Je veux vous faire parvenir ce fric parce que je n’en ai pas besoin et que la maréchaussée locale l’escamoterait sûrement. Ce n’est pas à titre d’honoraires ; disons que c’est pour m’excuser de vous avoir attiré tant d’ennuis et pour manifester mon estime à l’égard d’un type correct. J’ai tout fait de travers comme d’habitude, mais j’ai encore mon mauser. J’ai comme une impression que vous êtes fixé sur un certain point. J’aurais pu la tuer et peut-être l’ai-je fait, mais jamais je n’aurais pu faire le reste. Ce genre de sauvagerie ne me ressemble pas. L’histoire reste louche, mais peu importe. L’essentiel, maintenant, est d’éviter un scandale inutile. J’ai écrit des aveux. J’ai la nausée et j’ai franchement peur. Quand on se trouve coincé à l’étranger, dans un hôtel miteux, qu’il ne vous reste plus qu’un pétard dans la poche et qu’on n’a plus le choix, croyez-moi, mon vieux, ça n’a rien d’exaltant ni de dramatique. C’est simplement sordide. Alors, n’y pensez plus, mais d’abord, buvez un gimlet pour moi chez Victor ; la prochaine fois que vous ferez du café, versez-m’en une tasse et posez-moi une cigarette allumée à côté. Ensuite, oubliez toute cette histoire. Fini, Terry Lennox nettoyé !

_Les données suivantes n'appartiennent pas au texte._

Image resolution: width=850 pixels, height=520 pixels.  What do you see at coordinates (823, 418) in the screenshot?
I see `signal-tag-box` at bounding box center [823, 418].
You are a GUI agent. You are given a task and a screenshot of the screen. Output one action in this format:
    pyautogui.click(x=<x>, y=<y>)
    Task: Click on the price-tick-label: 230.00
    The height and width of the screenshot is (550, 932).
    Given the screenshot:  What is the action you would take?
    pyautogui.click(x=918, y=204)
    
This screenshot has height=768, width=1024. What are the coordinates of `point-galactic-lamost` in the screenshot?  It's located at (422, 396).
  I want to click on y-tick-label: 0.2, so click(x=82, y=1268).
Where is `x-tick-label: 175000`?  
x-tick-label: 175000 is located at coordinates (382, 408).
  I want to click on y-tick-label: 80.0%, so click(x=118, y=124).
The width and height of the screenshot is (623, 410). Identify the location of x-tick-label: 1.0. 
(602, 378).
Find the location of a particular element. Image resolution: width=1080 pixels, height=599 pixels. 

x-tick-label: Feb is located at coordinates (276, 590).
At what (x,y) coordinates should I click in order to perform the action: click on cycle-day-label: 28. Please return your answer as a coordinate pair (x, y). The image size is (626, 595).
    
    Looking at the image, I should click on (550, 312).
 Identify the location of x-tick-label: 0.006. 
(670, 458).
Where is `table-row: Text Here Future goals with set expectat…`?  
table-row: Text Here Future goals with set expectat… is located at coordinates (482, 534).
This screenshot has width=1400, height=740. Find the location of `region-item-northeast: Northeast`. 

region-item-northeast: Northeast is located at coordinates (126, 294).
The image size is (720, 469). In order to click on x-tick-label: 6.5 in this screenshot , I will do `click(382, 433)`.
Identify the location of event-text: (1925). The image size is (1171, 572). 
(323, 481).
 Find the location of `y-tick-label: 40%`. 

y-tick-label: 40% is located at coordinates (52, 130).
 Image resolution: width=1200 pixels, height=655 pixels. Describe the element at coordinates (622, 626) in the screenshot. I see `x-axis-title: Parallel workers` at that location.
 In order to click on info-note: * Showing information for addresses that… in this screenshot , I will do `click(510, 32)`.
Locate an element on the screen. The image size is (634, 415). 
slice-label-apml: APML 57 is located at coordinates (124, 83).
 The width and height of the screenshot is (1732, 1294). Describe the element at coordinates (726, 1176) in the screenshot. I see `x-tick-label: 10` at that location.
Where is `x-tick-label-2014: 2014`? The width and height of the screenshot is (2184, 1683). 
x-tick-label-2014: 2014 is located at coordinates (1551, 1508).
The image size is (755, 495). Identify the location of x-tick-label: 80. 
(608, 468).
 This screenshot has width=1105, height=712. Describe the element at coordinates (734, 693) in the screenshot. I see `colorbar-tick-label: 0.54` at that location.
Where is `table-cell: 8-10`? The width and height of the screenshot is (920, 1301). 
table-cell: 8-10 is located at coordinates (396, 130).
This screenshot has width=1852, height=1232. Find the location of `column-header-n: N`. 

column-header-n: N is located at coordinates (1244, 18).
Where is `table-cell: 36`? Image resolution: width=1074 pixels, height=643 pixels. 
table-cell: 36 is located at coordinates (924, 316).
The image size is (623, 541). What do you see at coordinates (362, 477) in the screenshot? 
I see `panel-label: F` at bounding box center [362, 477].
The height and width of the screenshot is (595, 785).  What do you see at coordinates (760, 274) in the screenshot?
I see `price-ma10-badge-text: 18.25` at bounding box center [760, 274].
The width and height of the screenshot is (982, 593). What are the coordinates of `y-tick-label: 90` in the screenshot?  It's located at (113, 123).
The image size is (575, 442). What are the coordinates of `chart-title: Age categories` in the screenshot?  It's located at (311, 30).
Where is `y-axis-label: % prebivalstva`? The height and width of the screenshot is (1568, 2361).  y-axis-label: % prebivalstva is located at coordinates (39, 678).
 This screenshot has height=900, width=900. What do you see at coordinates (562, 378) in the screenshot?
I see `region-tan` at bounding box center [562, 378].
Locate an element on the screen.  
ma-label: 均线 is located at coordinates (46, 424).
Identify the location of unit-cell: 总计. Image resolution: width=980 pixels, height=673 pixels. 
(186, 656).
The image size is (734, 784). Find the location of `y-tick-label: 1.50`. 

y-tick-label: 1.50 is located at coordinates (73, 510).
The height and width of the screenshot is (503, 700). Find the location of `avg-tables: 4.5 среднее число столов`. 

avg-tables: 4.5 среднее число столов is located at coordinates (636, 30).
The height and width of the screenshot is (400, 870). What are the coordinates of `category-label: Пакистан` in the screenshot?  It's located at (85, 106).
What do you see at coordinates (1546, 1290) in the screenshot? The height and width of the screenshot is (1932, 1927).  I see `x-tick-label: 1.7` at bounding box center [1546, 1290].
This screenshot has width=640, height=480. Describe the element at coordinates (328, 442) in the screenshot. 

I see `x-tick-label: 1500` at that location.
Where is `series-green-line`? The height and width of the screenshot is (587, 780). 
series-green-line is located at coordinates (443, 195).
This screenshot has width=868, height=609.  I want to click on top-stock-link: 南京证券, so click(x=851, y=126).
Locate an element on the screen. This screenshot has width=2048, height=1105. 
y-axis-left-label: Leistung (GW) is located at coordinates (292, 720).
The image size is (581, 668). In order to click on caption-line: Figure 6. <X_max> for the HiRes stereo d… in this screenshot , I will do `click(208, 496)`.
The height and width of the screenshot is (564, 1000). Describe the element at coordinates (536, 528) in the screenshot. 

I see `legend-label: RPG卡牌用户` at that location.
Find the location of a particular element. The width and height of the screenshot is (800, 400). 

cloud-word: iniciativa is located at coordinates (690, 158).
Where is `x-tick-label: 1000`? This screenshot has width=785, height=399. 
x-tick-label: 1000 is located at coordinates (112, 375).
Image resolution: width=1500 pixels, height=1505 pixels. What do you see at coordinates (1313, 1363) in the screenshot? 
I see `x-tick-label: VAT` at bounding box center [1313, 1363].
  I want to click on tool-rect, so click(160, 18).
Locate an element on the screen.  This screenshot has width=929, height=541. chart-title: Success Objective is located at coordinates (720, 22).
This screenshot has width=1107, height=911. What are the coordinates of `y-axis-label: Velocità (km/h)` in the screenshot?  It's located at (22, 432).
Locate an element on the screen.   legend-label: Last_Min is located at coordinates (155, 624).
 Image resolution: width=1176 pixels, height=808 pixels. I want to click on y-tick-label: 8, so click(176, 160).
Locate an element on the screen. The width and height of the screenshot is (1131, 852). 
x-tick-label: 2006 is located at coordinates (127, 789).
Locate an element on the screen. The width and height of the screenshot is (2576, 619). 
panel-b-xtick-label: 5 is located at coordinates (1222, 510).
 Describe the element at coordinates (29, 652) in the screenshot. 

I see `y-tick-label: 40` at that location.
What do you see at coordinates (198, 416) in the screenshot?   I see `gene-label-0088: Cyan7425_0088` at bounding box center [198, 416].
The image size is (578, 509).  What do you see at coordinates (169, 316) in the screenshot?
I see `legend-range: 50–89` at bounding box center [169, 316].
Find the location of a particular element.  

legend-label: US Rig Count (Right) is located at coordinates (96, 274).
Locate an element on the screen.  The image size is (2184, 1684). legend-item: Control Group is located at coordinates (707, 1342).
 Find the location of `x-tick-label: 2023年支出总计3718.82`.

On frappe à la porte. Ce doit être le mozo avec son café. Sinon, il va y avoir de la fusillade. J’aime bien les Mexicains mais je n’aime pas leurs prisons. Adieu.
Terry.
C’était tout. Je repliai la lettre et la mis dans l’enveloppe. Ç’avait bien été le mozo avec son café. Sinon, je n’aurais jamais eu la lettre. La lettre avec le portrait du président Madison dedans. Un portrait de Madison, c’est un billet de cinq mille dollars. Il était devant moi sur la table, tout neuf, vert et craquant. Je n’en avais encore jamais vu. Un tas de types qui travaillent dans les banques sont dans mon cas. Il n’y en a guère que mille en circulation dans tous les États-Unis. Le mien rayonnait comme un petit soleil. Je restai assis à le contempler un long moment. Enfin, je le glissai dans mon classeur et me rendis à la cuisine pour faire ce fameux café. Sentimental ou non, je fis ce qu’il m’avait demandé. Je remplis deux tasses, posai la sienne à la place qu’il occupait le matin où je le conduisis prendre l’avion. J’allumai ensuite une cigarette, la plaçai dans un cendrier près de la tasse. Je regardai la vapeur s’élever du café et le mince ruban de fumée monter de la cigarette. Puis le café tiédit et la cigarette cessa de fumer. Je la jetai dans la boîte à ordures sous l’évier, puis je vidai la tasse, la lavai et la rangeai. Et voilà ! C’était vraiment peu de chose pour cinq mille dollars.
Au bout d’un moment, je sortis et entrai dans un cinéma pour la première séance. Je voyais à peine ce qui se passait sur l’écran. Ce n’était que du bruit et d’énormes visages sans intérêt. Une fois rentré chez moi, je mis sur le pick-up un concerto de Béla Bartok, mais ça n’avait plus de sens. Alors, j’allai me coucher.
Mais pas moyen de fermer l’œil. À trois heures du matin, je tournais comme un ours en cage en écoutant Louis Armstrong. Une nuit blanche, pour moi, c’est aussi rare qu’une négresse blonde. Sans M. Howard Spencer et son rendez-vous au Ritz Beverley, je me serais octroyé une cuite maison…
Et la prochaine fois que je vois un gentil garçon saoul perdu dans une Rolls Silver Wraith, je me disperse rapidement dans tous les azimuts. Il n’y a pas pire piège que celui qu’on se tend à soi-même.